The Innocents (1964)
by Edward D. Radin

Excerpt on

Joseph Smith
 

On July 18, 1963, Joseph Smith, forty-five, was released from a Pennsylvania prison after serving thirteen years for a crime he did not commit. In ordering the original charge dismissed, Judge Theodore Reimel remarked, "There's no doubt that this man is innocent."

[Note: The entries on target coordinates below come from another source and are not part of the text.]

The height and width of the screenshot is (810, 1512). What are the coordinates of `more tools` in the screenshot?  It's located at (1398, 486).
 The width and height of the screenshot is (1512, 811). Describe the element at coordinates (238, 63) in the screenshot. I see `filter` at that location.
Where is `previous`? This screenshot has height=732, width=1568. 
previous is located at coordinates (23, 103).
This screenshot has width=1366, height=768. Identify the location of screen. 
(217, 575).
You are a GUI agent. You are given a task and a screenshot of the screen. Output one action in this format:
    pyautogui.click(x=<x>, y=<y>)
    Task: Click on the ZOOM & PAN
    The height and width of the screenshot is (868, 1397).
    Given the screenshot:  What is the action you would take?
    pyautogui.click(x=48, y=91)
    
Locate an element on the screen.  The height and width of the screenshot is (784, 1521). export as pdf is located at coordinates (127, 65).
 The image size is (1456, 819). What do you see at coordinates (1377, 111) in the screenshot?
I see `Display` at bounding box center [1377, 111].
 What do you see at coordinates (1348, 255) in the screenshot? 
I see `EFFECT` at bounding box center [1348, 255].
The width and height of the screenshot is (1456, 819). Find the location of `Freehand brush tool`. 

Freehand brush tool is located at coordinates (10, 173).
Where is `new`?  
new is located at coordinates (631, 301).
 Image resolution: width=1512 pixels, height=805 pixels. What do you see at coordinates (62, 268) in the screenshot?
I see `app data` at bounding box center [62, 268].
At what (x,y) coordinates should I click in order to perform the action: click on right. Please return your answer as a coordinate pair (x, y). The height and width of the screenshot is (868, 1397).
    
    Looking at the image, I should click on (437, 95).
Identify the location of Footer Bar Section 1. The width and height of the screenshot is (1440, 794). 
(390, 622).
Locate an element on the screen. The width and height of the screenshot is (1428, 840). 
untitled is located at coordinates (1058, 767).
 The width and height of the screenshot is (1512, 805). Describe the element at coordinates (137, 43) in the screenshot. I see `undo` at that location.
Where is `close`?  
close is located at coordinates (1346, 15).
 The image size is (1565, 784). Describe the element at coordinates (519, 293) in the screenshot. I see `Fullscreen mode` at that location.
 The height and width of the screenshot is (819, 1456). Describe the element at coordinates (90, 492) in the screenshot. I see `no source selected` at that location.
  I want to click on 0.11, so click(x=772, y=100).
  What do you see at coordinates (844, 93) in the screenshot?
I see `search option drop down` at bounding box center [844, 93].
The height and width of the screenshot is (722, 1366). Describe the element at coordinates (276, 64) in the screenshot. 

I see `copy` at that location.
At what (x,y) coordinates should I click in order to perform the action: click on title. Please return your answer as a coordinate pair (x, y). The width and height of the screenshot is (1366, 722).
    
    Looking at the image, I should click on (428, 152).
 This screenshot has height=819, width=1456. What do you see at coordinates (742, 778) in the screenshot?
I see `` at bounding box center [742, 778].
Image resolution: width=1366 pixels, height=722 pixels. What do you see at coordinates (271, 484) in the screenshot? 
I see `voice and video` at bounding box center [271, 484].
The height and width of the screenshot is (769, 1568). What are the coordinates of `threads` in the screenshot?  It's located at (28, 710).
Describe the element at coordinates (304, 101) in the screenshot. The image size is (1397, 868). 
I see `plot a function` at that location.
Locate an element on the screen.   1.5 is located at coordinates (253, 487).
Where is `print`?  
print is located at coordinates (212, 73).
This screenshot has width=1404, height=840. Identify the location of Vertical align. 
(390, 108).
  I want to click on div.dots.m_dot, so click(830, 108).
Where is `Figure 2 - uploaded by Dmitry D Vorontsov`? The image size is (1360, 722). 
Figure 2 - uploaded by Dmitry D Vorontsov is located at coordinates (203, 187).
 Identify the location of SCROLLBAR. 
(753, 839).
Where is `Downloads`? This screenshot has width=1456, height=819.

Smith's troubles began on February 17, 1950, when two men entered a Philadelphia check-cashing service and robbed John Mitchell of $800. Not long afterward police arrested George Clark and Joseph Farro. Seasoned detectives know that it is normal procedure for bandits in such a holdup to have a third man planted outside to serve as a lookout. Their reasoning was sound. Actually the two prisoners had propositioned Smith to work with them, but he was on parole, had found prison a sobering experience, and wanted no more of it. Further, he had met a girl and was looking forward to a normal life of respectability. He had turned them down, and so Clark and Farro committed the robbery without a third man.

The detectives did not know this and, in pressing to get the prisoners to name the third man, used their familiar gambit of seeming to make a promise that is not a promise. It usually takes the form of dangling the vision of a lighter sentence by remarking that the judge will be told of the cooperation. Few detectives ever make an outright promise that the prisoner will be treated leniently; in fact, they carefully point out that they have nothing to do with sentencing, but the bait is there and it is a siren song that lures many prisoners into talking.

Since some of these men are completely amoral and without scruples, it should not be surprising that in clutching at any straw that might benefit them they do not hesitate to involve an innocent person. In this case it was Clark who sought the advantage. He named Smith as the lookout man. Clark testified against Smith, who was convicted and sentenced to ten to twenty years, his term to begin only after he had served the time he still owed on his parole.

Smith continued to protest his innocence, and his aged mother finally interested a lawyer in the case. The latter interviewed Clark, who candidly admitted that he had framed Smith in the hope of getting a lighter sentence. Farro agreed that Smith had not been involved in the holdup; he had maintained his own code of behavior and had remained quiet about his partner's frame-up.


APPENDIX

JOSEPH SMITH, Philadelphia, Pennsylvania
Trial, May, 1950, Common Pleas Court; convicted by jury, armed robbery; sentence, 10 to 20 years. Freed July, 1963, on writ habeas corpus by Judge Theodore Reimel. Imprisoned 13 years. Culprit admitted frame-up. No compensation.